■ **THE RECORDS**:
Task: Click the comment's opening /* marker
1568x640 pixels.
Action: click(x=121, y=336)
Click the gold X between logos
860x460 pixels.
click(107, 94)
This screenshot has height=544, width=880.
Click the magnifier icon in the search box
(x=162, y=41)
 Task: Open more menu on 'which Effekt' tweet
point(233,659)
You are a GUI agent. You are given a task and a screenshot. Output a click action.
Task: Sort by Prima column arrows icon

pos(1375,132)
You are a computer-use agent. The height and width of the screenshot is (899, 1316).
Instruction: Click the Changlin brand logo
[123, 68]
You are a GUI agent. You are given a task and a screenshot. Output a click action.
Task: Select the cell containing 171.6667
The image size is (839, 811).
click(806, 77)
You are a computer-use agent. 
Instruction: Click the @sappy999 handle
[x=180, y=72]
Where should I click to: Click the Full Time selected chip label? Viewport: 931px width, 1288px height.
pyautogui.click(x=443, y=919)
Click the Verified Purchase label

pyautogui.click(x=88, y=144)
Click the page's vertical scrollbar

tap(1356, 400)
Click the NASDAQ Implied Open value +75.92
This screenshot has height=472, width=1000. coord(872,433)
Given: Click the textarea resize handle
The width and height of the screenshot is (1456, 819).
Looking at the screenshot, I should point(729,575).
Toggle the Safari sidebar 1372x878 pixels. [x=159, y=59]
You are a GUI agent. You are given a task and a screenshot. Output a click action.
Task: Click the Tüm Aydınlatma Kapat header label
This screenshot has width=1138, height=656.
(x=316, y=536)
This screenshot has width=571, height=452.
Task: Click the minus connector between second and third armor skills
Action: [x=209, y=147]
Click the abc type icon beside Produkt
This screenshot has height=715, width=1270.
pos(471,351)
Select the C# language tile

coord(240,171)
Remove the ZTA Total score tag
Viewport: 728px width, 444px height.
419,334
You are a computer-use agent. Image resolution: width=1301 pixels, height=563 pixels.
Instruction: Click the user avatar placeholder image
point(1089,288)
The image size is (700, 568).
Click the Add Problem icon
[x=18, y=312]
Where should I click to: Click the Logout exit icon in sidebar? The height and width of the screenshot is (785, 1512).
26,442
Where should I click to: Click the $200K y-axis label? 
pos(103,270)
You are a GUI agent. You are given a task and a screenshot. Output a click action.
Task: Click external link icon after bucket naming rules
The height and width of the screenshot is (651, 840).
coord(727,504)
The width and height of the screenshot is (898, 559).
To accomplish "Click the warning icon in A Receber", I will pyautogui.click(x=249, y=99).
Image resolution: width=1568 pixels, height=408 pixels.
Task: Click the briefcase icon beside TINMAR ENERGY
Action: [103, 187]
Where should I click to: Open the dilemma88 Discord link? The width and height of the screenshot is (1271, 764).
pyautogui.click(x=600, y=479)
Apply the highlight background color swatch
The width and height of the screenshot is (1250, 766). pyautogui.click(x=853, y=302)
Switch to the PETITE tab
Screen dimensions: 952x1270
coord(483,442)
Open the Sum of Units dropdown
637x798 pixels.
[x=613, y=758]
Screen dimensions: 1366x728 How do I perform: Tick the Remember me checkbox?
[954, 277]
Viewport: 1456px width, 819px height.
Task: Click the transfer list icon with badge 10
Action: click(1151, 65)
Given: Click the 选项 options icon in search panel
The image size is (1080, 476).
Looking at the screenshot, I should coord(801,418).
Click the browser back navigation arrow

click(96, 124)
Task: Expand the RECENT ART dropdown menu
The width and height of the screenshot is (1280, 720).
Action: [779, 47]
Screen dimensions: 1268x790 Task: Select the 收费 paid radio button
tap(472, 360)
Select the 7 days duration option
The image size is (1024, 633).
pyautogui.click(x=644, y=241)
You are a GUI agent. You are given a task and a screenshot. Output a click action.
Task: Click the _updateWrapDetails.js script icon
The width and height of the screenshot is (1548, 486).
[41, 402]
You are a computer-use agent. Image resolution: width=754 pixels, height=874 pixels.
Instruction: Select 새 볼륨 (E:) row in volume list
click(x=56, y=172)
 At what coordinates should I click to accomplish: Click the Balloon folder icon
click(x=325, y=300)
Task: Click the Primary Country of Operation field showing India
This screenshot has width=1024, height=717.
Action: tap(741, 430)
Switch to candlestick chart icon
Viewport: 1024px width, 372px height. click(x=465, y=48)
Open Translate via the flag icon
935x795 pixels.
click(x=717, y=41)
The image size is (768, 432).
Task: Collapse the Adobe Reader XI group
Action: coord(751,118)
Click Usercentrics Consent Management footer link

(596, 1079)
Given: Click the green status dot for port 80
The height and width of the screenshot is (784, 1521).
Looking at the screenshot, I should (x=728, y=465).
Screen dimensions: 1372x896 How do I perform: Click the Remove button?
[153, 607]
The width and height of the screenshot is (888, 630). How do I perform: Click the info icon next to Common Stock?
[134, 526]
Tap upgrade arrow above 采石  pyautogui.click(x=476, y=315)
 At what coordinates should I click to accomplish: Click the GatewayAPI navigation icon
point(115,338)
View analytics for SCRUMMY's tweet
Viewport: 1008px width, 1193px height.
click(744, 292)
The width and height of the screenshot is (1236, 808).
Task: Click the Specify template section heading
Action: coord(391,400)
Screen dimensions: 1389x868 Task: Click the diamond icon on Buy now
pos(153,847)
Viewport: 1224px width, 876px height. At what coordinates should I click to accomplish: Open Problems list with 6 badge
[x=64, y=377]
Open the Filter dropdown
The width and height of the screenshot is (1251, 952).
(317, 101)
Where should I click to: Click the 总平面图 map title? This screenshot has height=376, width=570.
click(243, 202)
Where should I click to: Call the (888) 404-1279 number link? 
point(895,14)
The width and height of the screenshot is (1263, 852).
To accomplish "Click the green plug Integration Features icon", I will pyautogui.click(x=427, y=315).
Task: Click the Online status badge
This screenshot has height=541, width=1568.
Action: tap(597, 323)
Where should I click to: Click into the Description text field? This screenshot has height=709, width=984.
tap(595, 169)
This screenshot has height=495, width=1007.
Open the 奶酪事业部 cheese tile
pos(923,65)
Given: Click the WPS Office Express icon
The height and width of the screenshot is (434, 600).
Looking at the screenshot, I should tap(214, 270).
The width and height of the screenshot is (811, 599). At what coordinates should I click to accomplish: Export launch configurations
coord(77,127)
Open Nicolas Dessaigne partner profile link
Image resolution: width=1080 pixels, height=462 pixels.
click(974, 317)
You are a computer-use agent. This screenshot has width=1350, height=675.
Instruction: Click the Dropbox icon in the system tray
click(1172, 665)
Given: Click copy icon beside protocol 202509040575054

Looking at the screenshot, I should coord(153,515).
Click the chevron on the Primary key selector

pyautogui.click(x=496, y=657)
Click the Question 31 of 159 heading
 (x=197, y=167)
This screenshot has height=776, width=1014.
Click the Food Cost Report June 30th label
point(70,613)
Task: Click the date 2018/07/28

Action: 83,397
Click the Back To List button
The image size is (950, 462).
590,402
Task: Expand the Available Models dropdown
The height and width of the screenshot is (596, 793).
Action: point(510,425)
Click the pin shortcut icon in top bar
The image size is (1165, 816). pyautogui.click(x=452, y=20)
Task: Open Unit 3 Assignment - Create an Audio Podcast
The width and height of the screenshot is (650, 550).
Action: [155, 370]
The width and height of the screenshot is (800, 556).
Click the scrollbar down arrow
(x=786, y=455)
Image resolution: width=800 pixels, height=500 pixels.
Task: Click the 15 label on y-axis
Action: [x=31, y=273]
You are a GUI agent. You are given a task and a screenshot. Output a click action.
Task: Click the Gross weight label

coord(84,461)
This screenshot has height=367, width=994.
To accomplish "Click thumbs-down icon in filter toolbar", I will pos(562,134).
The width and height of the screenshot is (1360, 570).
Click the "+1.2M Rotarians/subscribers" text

■ **INSTRUCTIONS FOR THE TASK**: Set down every line of the listing again, exactly.

■ **EXERCISE SOLUTION**:
Task: Click the comment's opening /* marker
1568x640 pixels.
Action: click(x=121, y=336)
Click the gold X between logos
860x460 pixels.
click(107, 94)
This screenshot has height=544, width=880.
Click the magnifier icon in the search box
(x=162, y=41)
 Task: Open more menu on 'which Effekt' tweet
point(233,659)
You are a GUI agent. You are given a task and a screenshot. Output a click action.
Task: Sort by Prima column arrows icon

pos(1375,132)
You are a computer-use agent. The height and width of the screenshot is (899, 1316).
Instruction: Click the Changlin brand logo
[123, 68]
You are a GUI agent. You are given a task and a screenshot. Output a click action.
Task: Select the cell containing 171.6667
The image size is (839, 811).
click(806, 77)
You are a computer-use agent. 
Instruction: Click the @sappy999 handle
[x=180, y=72]
Where should I click to: Click the Full Time selected chip label? Viewport: 931px width, 1288px height.
pyautogui.click(x=443, y=919)
Click the Verified Purchase label

pyautogui.click(x=88, y=144)
Click the page's vertical scrollbar

tap(1356, 400)
Click the NASDAQ Implied Open value +75.92
This screenshot has height=472, width=1000. coord(872,433)
Given: Click the textarea resize handle
The width and height of the screenshot is (1456, 819).
Looking at the screenshot, I should point(729,575).
Toggle the Safari sidebar 1372x878 pixels. [x=159, y=59]
You are a GUI agent. You are given a task and a screenshot. Output a click action.
Task: Click the Tüm Aydınlatma Kapat header label
This screenshot has width=1138, height=656.
(x=316, y=536)
This screenshot has width=571, height=452.
Task: Click the minus connector between second and third armor skills
Action: [x=209, y=147]
Click the abc type icon beside Produkt
This screenshot has height=715, width=1270.
pos(471,351)
Select the C# language tile

coord(240,171)
Remove the ZTA Total score tag
Viewport: 728px width, 444px height.
419,334
You are a computer-use agent. Image resolution: width=1301 pixels, height=563 pixels.
Instruction: Click the user avatar placeholder image
point(1089,288)
The image size is (700, 568).
Click the Add Problem icon
[x=18, y=312]
Where should I click to: Click the Logout exit icon in sidebar? The height and width of the screenshot is (785, 1512).
26,442
Where should I click to: Click the $200K y-axis label? 
pos(103,270)
You are a GUI agent. You are given a task and a screenshot. Output a click action.
Task: Click external link icon after bucket naming rules
The height and width of the screenshot is (651, 840).
coord(727,504)
The width and height of the screenshot is (898, 559).
To accomplish "Click the warning icon in A Receber", I will pyautogui.click(x=249, y=99).
Image resolution: width=1568 pixels, height=408 pixels.
Task: Click the briefcase icon beside TINMAR ENERGY
Action: [103, 187]
Where should I click to: Open the dilemma88 Discord link? The width and height of the screenshot is (1271, 764).
pyautogui.click(x=600, y=479)
Apply the highlight background color swatch
The width and height of the screenshot is (1250, 766). pyautogui.click(x=853, y=302)
Switch to the PETITE tab
Screen dimensions: 952x1270
coord(483,442)
Open the Sum of Units dropdown
637x798 pixels.
[x=613, y=758]
Screen dimensions: 1366x728 How do I perform: Tick the Remember me checkbox?
[954, 277]
Viewport: 1456px width, 819px height.
Task: Click the transfer list icon with badge 10
Action: click(1151, 65)
Given: Click the 选项 options icon in search panel
The image size is (1080, 476).
Looking at the screenshot, I should coord(801,418).
Click the browser back navigation arrow

click(96, 124)
Task: Expand the RECENT ART dropdown menu
The width and height of the screenshot is (1280, 720).
Action: [779, 47]
Screen dimensions: 1268x790 Task: Select the 收费 paid radio button
tap(472, 360)
Select the 7 days duration option
The image size is (1024, 633).
pyautogui.click(x=644, y=241)
You are a GUI agent. You are given a task and a screenshot. Output a click action.
Task: Click the _updateWrapDetails.js script icon
The width and height of the screenshot is (1548, 486).
[41, 402]
You are a computer-use agent. Image resolution: width=754 pixels, height=874 pixels.
Instruction: Select 새 볼륨 (E:) row in volume list
click(x=56, y=172)
 At what coordinates should I click to accomplish: Click the Balloon folder icon
click(x=325, y=300)
Task: Click the Primary Country of Operation field showing India
This screenshot has width=1024, height=717.
Action: tap(741, 430)
Switch to candlestick chart icon
Viewport: 1024px width, 372px height. click(x=465, y=48)
Open Translate via the flag icon
935x795 pixels.
click(x=717, y=41)
The image size is (768, 432).
Task: Collapse the Adobe Reader XI group
Action: coord(751,118)
Click Usercentrics Consent Management footer link

(596, 1079)
Given: Click the green status dot for port 80
The height and width of the screenshot is (784, 1521).
Looking at the screenshot, I should (x=728, y=465).
Screen dimensions: 1372x896 How do I perform: Click the Remove button?
[153, 607]
The width and height of the screenshot is (888, 630). How do I perform: Click the info icon next to Common Stock?
[134, 526]
Tap upgrade arrow above 采石  pyautogui.click(x=476, y=315)
 At what coordinates should I click to accomplish: Click the GatewayAPI navigation icon
point(115,338)
View analytics for SCRUMMY's tweet
Viewport: 1008px width, 1193px height.
click(744, 292)
The width and height of the screenshot is (1236, 808).
Task: Click the Specify template section heading
Action: coord(391,400)
Screen dimensions: 1389x868 Task: Click the diamond icon on Buy now
pos(153,847)
Viewport: 1224px width, 876px height. At what coordinates should I click to accomplish: Open Problems list with 6 badge
[x=64, y=377]
Open the Filter dropdown
The width and height of the screenshot is (1251, 952).
(317, 101)
Where should I click to: Click the 总平面图 map title? This screenshot has height=376, width=570.
click(243, 202)
Where should I click to: Call the (888) 404-1279 number link? 
point(895,14)
The width and height of the screenshot is (1263, 852).
To accomplish "Click the green plug Integration Features icon", I will pyautogui.click(x=427, y=315).
Task: Click the Online status badge
This screenshot has height=541, width=1568.
Action: tap(597, 323)
Where should I click to: Click into the Description text field? This screenshot has height=709, width=984.
tap(595, 169)
This screenshot has height=495, width=1007.
Open the 奶酪事业部 cheese tile
pos(923,65)
Given: Click the WPS Office Express icon
The height and width of the screenshot is (434, 600).
Looking at the screenshot, I should tap(214, 270).
The width and height of the screenshot is (811, 599). At what coordinates should I click to accomplish: Export launch configurations
coord(77,127)
Open Nicolas Dessaigne partner profile link
Image resolution: width=1080 pixels, height=462 pixels.
click(974, 317)
You are a computer-use agent. This screenshot has width=1350, height=675.
Instruction: Click the Dropbox icon in the system tray
click(1172, 665)
Given: Click copy icon beside protocol 202509040575054

Looking at the screenshot, I should coord(153,515).
Click the chevron on the Primary key selector

pyautogui.click(x=496, y=657)
Click the Question 31 of 159 heading
 (x=197, y=167)
This screenshot has height=776, width=1014.
Click the Food Cost Report June 30th label
point(70,613)
Task: Click the date 2018/07/28

Action: 83,397
Click the Back To List button
The image size is (950, 462).
590,402
Task: Expand the Available Models dropdown
The height and width of the screenshot is (596, 793).
Action: point(510,425)
Click the pin shortcut icon in top bar
The image size is (1165, 816). pyautogui.click(x=452, y=20)
Task: Open Unit 3 Assignment - Create an Audio Podcast
The width and height of the screenshot is (650, 550).
Action: [155, 370]
The width and height of the screenshot is (800, 556).
Click the scrollbar down arrow
(x=786, y=455)
Image resolution: width=800 pixels, height=500 pixels.
Task: Click the 15 label on y-axis
Action: [x=31, y=273]
You are a GUI agent. You are given a task and a screenshot. Output a click action.
Task: Click the Gross weight label

coord(84,461)
This screenshot has height=367, width=994.
To accomplish "Click thumbs-down icon in filter toolbar", I will pos(562,134).
The width and height of the screenshot is (1360, 570).
Click the "+1.2M Rotarians/subscribers" text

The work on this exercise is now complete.